The opposition parties alleged that the Guptas had a hand in the disastrous reshuffling exercise in the Finance Ministry which Zuma carried out late last year. Zuma first sacked Finance Minister Nhlanhla Nene on December 9. Reports in the South African media said the Minister was sacked because of his opposition to many of the President’s decisions, including a $50-billion deal for the construction of nuclear plants that Zuma and Russian President Vladimir Putin signed. Nene, apparently, was of the view that deal was financially prohibitive. The opposition claimed that the Guptas would be among the beneficiaries of the deal as the uranium for the nuclear plants would come from their mines. But it is also a fact that South Africa is in dire need of assured energy supplies.

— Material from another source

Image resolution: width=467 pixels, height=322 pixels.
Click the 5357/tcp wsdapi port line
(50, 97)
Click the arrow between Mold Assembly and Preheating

Nene was replaced by a relatively unknown technocrat, David van Rooyen. The news of his appointment sent shares and stocks of South African companies plummeting. There was strong criticism from within the ANC too about the appointment. Zuma was virtually forced to remove the newly installed Finance Minister and replace him with Pravin Gordhan, who had held the position before.

Serious charge

Probably the most serious charge of misuse of office against the South African President relates to the millions spent to upgrade his retirement house in Nkandla, in KwaZulu-Natal province. The President had used state funds to the tune of $19 million to refurbish his large compound, which boasts a swimming pool and a helipad. He offered to reimburse a part of the money to the exchequer, but the opposition is not satisfied. It wants him to quit office on this issue. It is suing the President in the country’s highest court on charges of violating the Constitution. The public prosecutor appointed by the government had ruled that Zuma should fully reimburse the state for the expenses incurred in the construction of his luxury retirement home. A constitutional court is hearing the case.

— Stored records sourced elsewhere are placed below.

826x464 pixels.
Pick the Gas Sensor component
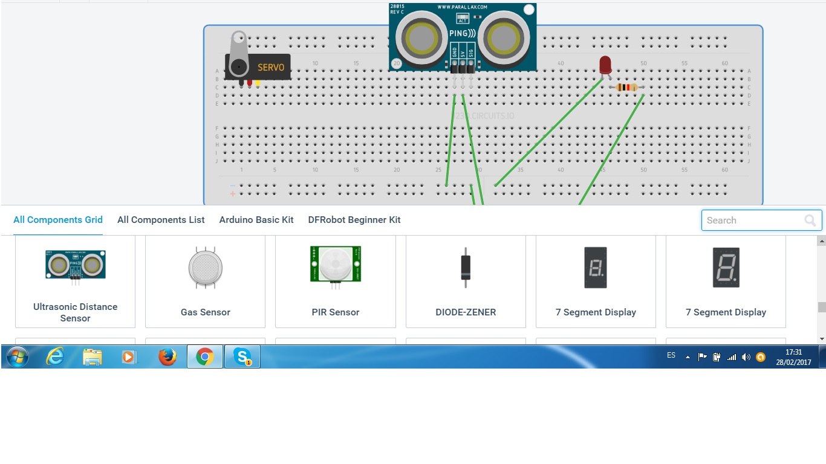[x=205, y=281]
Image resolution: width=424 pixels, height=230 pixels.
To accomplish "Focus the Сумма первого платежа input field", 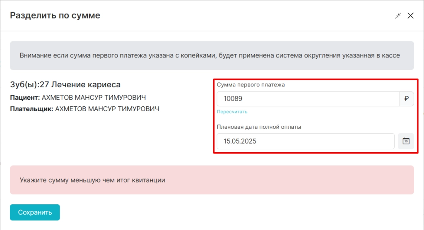I will pyautogui.click(x=308, y=98).
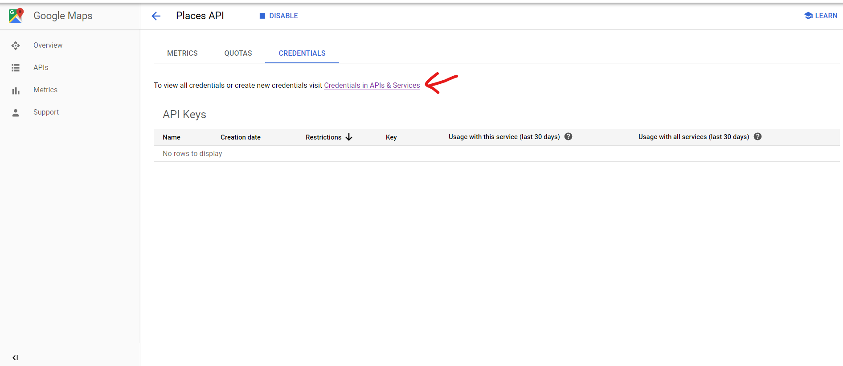Viewport: 843px width, 366px height.
Task: Toggle sort order on Restrictions column arrow
Action: (349, 137)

However, according to many South African commentators and economists, the roots of the country’s economic malaise is directly related to the ANC-led government’s decision to adopt neoliberal policies, two years after it came to power. The ANC’s partners in government, the South African Communist Party (SACP) and the Confederation of South African Trade Unions (COSATU), were willing parties to this decision. Post-apartheid denationalisation allowed many of the conglomerates to restructure and move many of their operations and investments overseas. A small but powerful black capitalist class has allied itself with white corporate interests.

Land reforms and public housing were put on the back burner. The private sector’s share of the GDP grew from 6.5 per cent in 1994 to 20 per cent in 2009. The in-house coup by the ANC against Thabo Mbeki was spearheaded by a group of left-wing leaders who felt that the government had deviated from the core principles of the alliance on issues such as land reforms and labour rights. Zuma was masquerading as a populist leader at the time. Among his main supporters then were people like Julius Malema and Zwelinzima Vavi, who hoped that Zuma would reverse the pro-business policies that were in place since the time of the Mandela presidency. But once in office, Zuma continued with the old policies. Malema and Vavi were later expelled from the ANC and went on to form their own political outfits.